Congressional report: US power grid under continuous cyber-assault

A survey of 112 of the top 150 national utilities by US Reps. Edward Markey (D-Mass.) and Henry Waxman (D-Calif.) painted a picture of continuous assault, using techniques that range from phishing to malware infection to unfriendly probes.

Markey and Waxman noted that "Cyberattacks can create instant effects at very low cost and are very difficult to positively attribute back to the attacker. It has been reported that actors based in China, Russia, and Iran have conducted cyber probes of US grid systems, and that cyberattacks have been conducted against critical infrastructure in other countries."

More than one public power provider reported being under a “constant state of ‘attack’ from malware and entities seeking to gain access to internal systems.” A Northeastern power provider said that it was “under constant cyber-attack from cyber criminals including malware and the general threat from the Internet.” And, a Midwestern power provider said that it was “subject to ongoing malicious cyber and physical activity. For example, we see probes on our network to look for vulnerabilities in our systems and applications on a daily basis. Much of this activity is automated and dynamic in nature – able to adapt to what is discovered during its probing process.”

While the hackers seem to have been thus far unsuccessful – none of the utilities reported specific damage to any of their computer systems – the parameters for sharing information are lacking, the report found.

“There did not appear to be a uniform process for reporting attempted cyberattacks to the authorities; most respondents indicated that they follow standard requirements for reporting attacks to state and federal authorities, did not describe the circumstances under which these requirements would be triggered, but largely indicated that the incidents they experienced did not rise to reportable levels," Markey and Waxman wrote.

The survey did find a high compliance rate with mandatory standards issued by the North American Electric Reliability Corporation (NERC), but providers are less likely to have implemented NERC's voluntary recommendations.

For example, NERC has established both mandatory standards and voluntary measures to protect against the computer worm known as Stuxnet, a sophisticated bug that was used to shut down centrifuges at Iranian nuclear facilities.
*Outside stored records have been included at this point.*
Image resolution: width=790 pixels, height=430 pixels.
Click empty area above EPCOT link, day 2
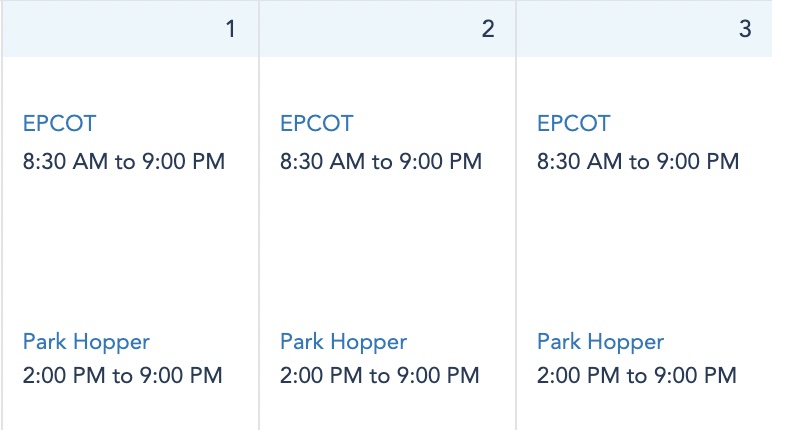coord(387,85)
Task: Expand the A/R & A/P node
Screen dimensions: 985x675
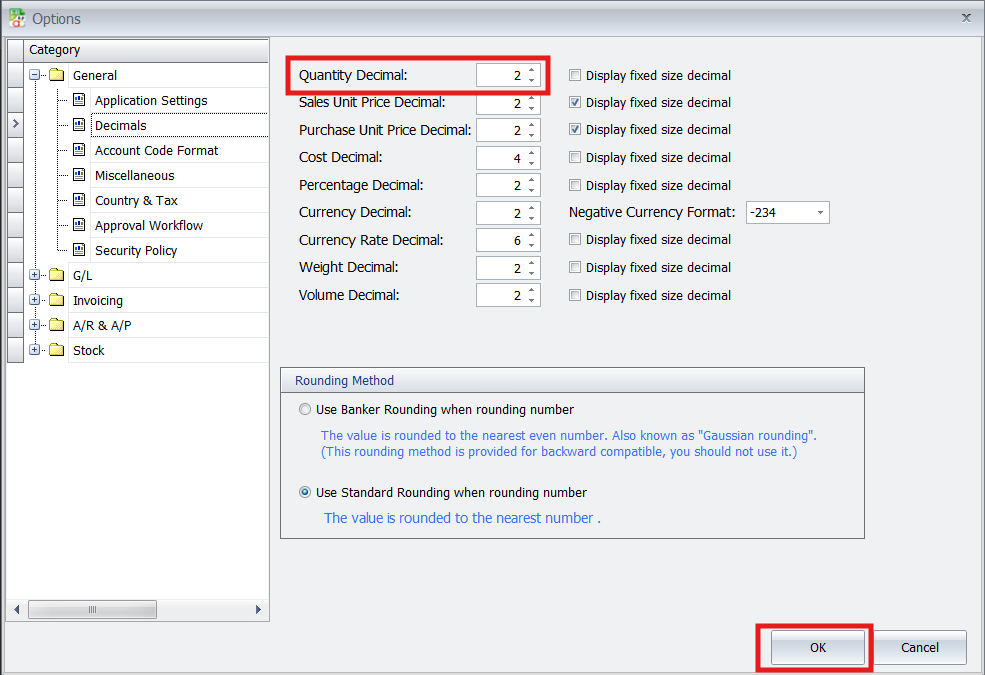Action: pos(35,325)
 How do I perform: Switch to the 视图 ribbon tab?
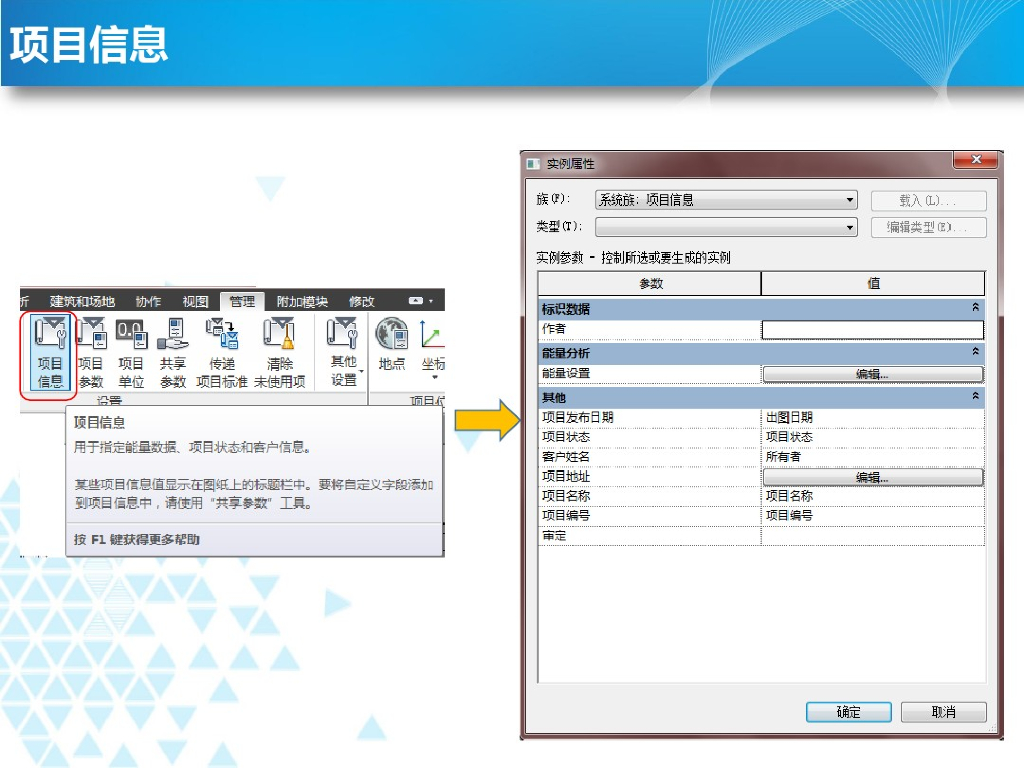(195, 301)

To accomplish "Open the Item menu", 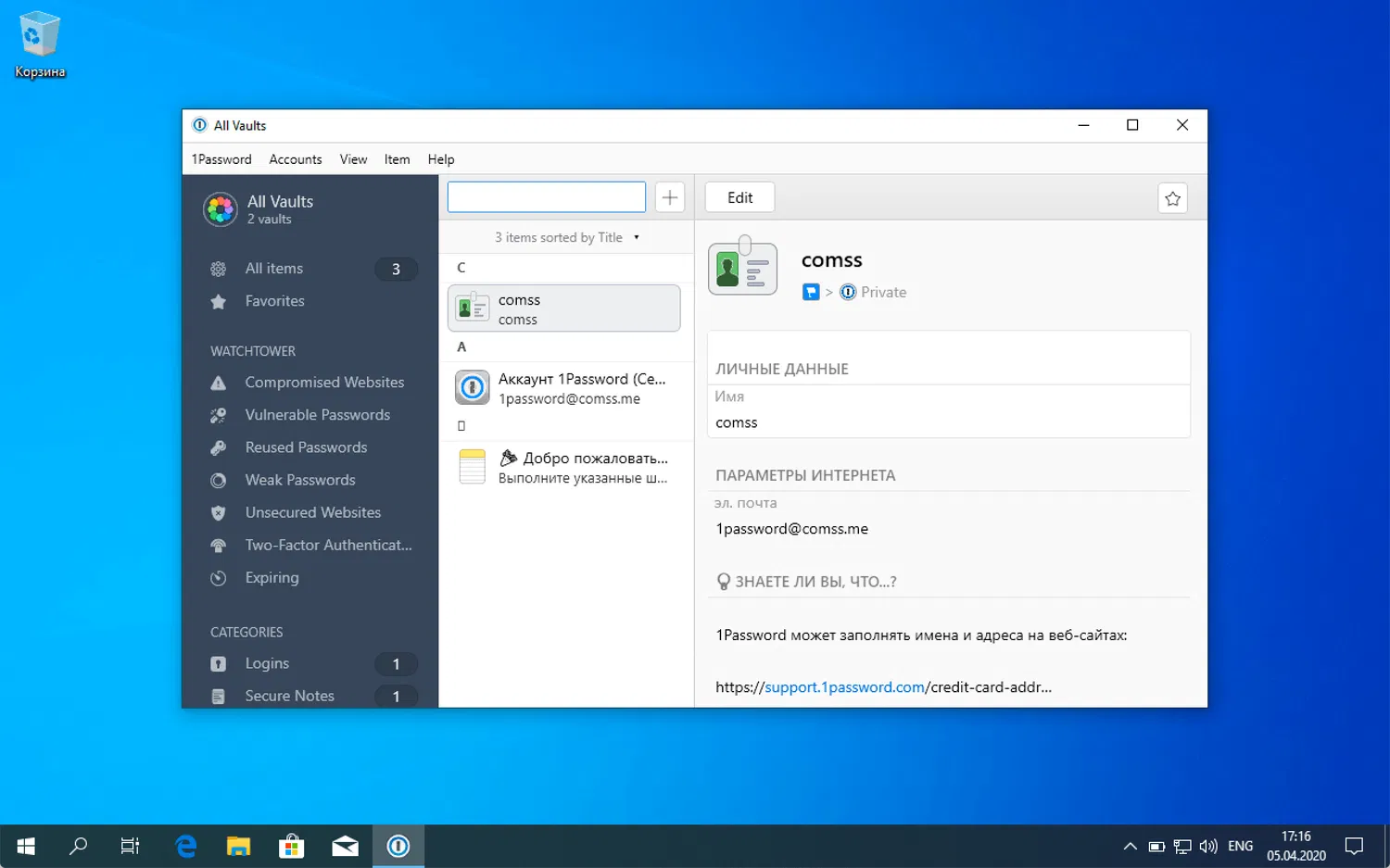I will [x=397, y=158].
Of those that responded, 91% of investor-owned utilities, 83% of municipally or cooperatively owned utilities, and 80% of federal entities that own major pieces of the bulk power system reported compliance with the Stuxnet mandatory standards. By contrast, of those that responded to a separate question regarding compliance with voluntary Stuxnet measures, only 21% of IOUs, 44% of municipally or cooperatively owned utilities, and 62.5% of federal entities reported compliance.

Hackers may not spend very much to attack the grid, but the potential consequences are staggering. The US bulk-power system serves more than 300 million people, is made up of more than 200,000 miles of transmission lines, more than 1 million megawatts of generating capacity, and is valued at over $1 trillion. The vast majority of grid assets are owned and operated by private companies and other non-federal institutions. The components of the grid are thus highly interdependent, and a line outage or system failure in one area can lead to cascading outages in other areas, with catastrophic effects.

“For example, on August 14, 2003, four sagging high-voltage power lines in northern Ohio brushed into trees and shut off,” the report noted. “Compounded by a computer system error, this shut-down caused a cascade of failures that eventually left 50 million people without power for two days across the United States and Canada. This event, the largest blackout in North American history, cost an estimated $6 billion and contributed to at least 11 deaths.”